Bär: Doch, die habe ich. Aber das lösen wir nicht über so ein Gesetz, wie es jetzt diskutiert wird. Das ist ein anderes Thema. Deshalb setze ich mich schon seit Jahren für ein Schulfach Medienkunde ein. Netiquette und Grundregeln digitaler Kommunikation müssen schon im Kindergarten und in der Grundschule gelehrt werden. Wir haben viel zu viele digitale Analphabeten. Die Lage ist dramatisch. Ob ein Kind kompetent mit dem Internet umgehen kann, hängt nicht mal vom Bundesland ab, sondern allein vom Engagement einzelner Lehrer oder Schulen. Ich bin Schirmherrin einer Mädchenrealschule in Oberbayern, da darf keine einzige Schülerin abgehen, die nicht mindestens eine Programmiersprache kann.

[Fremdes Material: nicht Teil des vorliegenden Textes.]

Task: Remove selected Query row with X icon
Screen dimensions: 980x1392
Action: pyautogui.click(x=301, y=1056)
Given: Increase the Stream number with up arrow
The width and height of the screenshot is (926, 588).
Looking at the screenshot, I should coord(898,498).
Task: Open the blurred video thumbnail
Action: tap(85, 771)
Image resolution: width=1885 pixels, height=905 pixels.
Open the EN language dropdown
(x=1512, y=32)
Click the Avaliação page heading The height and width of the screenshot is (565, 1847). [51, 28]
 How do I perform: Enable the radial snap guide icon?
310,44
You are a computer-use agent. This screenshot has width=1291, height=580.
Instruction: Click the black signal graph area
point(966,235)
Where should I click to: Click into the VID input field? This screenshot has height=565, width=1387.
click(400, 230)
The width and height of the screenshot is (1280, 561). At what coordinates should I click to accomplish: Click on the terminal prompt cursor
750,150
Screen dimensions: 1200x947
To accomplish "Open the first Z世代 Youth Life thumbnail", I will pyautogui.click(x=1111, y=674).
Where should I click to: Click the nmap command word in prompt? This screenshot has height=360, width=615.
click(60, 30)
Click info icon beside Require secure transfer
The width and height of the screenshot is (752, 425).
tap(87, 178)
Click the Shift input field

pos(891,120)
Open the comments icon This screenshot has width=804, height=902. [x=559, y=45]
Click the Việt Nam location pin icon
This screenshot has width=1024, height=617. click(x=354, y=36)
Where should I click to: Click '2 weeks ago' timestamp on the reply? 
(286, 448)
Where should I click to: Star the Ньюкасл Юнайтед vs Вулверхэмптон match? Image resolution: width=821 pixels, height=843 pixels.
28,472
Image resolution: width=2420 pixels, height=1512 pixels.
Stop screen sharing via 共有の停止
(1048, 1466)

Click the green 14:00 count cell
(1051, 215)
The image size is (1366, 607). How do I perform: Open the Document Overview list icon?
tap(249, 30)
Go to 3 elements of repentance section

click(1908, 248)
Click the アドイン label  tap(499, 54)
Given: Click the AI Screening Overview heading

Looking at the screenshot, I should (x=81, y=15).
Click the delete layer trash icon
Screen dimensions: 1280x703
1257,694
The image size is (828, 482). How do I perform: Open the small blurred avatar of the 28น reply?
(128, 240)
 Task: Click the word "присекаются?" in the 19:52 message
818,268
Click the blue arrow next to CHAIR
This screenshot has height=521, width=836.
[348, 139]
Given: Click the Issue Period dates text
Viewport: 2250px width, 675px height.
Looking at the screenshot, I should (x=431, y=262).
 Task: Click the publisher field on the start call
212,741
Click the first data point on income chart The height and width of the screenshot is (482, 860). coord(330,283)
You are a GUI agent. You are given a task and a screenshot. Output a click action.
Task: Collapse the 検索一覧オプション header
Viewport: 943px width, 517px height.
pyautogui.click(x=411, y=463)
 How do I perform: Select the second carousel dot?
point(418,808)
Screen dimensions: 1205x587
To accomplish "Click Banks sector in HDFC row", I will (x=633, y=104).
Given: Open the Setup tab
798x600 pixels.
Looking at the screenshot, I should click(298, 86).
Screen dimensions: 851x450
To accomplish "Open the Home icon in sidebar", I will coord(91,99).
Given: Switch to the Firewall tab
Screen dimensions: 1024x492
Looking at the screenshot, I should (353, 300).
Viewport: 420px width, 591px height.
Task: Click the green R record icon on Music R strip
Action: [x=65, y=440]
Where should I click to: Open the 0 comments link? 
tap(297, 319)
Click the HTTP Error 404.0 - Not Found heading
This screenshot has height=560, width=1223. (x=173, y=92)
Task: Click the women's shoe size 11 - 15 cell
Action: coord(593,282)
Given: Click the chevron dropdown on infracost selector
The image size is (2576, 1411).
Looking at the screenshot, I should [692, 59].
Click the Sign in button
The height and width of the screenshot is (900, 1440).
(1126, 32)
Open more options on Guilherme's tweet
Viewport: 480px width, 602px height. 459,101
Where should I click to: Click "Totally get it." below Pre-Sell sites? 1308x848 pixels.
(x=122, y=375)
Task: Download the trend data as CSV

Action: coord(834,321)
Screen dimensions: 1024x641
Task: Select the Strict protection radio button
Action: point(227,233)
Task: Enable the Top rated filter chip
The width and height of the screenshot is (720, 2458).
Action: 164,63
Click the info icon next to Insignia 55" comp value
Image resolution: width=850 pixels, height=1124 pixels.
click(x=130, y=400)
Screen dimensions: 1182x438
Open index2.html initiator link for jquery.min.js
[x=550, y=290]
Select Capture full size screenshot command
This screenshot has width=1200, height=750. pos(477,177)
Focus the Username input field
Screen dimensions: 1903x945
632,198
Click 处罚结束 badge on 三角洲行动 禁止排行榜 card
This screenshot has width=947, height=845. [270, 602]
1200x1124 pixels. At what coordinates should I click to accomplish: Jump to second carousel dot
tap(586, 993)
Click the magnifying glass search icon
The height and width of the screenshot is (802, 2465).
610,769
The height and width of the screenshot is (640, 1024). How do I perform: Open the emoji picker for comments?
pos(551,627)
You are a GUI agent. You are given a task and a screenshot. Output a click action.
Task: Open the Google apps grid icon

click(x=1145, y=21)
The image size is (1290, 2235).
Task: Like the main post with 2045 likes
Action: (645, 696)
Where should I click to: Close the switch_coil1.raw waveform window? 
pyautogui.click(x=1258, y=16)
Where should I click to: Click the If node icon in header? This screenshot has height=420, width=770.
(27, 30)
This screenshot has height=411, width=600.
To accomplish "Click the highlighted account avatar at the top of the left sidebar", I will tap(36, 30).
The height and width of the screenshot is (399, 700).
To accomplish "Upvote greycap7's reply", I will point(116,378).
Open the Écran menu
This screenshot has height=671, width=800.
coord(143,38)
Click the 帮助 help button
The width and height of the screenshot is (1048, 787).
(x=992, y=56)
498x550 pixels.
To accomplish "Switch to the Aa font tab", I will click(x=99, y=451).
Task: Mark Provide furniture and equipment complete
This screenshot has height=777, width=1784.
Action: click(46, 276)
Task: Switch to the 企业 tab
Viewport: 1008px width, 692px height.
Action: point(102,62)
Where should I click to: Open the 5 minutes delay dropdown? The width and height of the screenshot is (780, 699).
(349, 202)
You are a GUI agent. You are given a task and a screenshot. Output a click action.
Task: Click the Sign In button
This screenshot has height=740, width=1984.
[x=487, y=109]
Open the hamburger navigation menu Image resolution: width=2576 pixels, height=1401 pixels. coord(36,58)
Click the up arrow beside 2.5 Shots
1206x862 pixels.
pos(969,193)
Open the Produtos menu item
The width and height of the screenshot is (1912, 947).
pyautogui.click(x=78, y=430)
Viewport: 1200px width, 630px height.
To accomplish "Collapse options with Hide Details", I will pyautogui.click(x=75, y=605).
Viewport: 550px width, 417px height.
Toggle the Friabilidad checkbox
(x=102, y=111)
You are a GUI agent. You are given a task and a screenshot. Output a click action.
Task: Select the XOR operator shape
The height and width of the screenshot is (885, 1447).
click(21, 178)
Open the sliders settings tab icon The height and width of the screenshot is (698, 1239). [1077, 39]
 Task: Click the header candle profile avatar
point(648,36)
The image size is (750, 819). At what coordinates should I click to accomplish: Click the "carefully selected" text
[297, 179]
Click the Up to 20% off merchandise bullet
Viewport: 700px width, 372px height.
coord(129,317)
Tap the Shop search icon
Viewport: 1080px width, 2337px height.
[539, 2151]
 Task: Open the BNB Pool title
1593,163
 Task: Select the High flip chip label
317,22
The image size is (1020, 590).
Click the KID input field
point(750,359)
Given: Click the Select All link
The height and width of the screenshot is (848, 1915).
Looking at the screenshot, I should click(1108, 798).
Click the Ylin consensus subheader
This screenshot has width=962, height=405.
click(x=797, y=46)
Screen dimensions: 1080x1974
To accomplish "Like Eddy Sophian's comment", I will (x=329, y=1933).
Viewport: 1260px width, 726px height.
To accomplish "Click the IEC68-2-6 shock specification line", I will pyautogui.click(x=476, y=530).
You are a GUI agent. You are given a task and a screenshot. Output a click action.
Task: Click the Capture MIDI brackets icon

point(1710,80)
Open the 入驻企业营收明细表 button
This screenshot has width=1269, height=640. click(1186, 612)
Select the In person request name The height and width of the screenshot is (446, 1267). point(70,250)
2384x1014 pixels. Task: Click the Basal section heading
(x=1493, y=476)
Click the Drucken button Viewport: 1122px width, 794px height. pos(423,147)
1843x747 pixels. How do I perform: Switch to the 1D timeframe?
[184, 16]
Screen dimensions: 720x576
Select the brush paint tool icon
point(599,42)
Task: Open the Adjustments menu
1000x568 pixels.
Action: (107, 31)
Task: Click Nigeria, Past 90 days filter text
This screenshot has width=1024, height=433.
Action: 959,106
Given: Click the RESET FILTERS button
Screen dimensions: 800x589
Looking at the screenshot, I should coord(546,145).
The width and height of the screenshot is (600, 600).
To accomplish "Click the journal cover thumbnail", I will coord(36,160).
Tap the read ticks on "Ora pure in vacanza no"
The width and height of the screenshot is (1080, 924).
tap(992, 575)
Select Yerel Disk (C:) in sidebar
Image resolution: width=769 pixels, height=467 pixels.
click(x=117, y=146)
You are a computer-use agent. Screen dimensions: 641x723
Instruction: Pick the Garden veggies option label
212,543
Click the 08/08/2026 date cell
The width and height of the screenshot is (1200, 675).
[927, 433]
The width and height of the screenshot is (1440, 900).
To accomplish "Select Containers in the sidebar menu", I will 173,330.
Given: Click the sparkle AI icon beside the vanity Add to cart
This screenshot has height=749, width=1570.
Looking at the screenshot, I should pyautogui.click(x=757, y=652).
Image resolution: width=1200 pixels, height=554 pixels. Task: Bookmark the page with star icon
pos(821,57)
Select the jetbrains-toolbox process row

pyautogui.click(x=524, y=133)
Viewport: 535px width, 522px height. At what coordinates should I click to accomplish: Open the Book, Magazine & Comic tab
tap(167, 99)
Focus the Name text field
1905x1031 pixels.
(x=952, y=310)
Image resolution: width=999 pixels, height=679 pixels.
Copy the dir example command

In der Nachbarschule, in der gleichen Stadt, kümmert sich niemand drum, also beherrscht es auch niemand. Jedes Kind muss die Grundzüge des Programmierens kennen, so wie Englisch oder Mathematik. Und das Lernen mit Tablets sollte auch selbstverständlich sein. Dann müssten die Kinder auch nicht mehr so schwere Schulrucksäcke tragen und hätten keine Schulbücher mehr mit veralteten Lerninhalten.
Ein Thema für ein mögliches Digitalisierungsministerium?
Bär: Definitiv. Als ich so ein Ministerium vor vier Jahren in den Koalitionsverhandlungen gefordert habe, hat man mich noch belächelt. Jetzt hat sich sogar unser Parteivorsitzender Horst Seehofer den Vorschlag zu eigen gemacht. Das freut mich. Er möchte sogar je ein eigenes Digitalministerium für Bund und Land. Bayern muss digitales Bundesland Nummer eins werden.
Digitalisierungsministerin, wäre das nicht auch ein schöner Posten für Sie nach der Bundestagswahl?
Bär (lacht): Sie wissen doch, ich finde alle Themen spannend in der Politik. Vorher müssen wir aber erst einmal die Bundestagswahl gewinnen.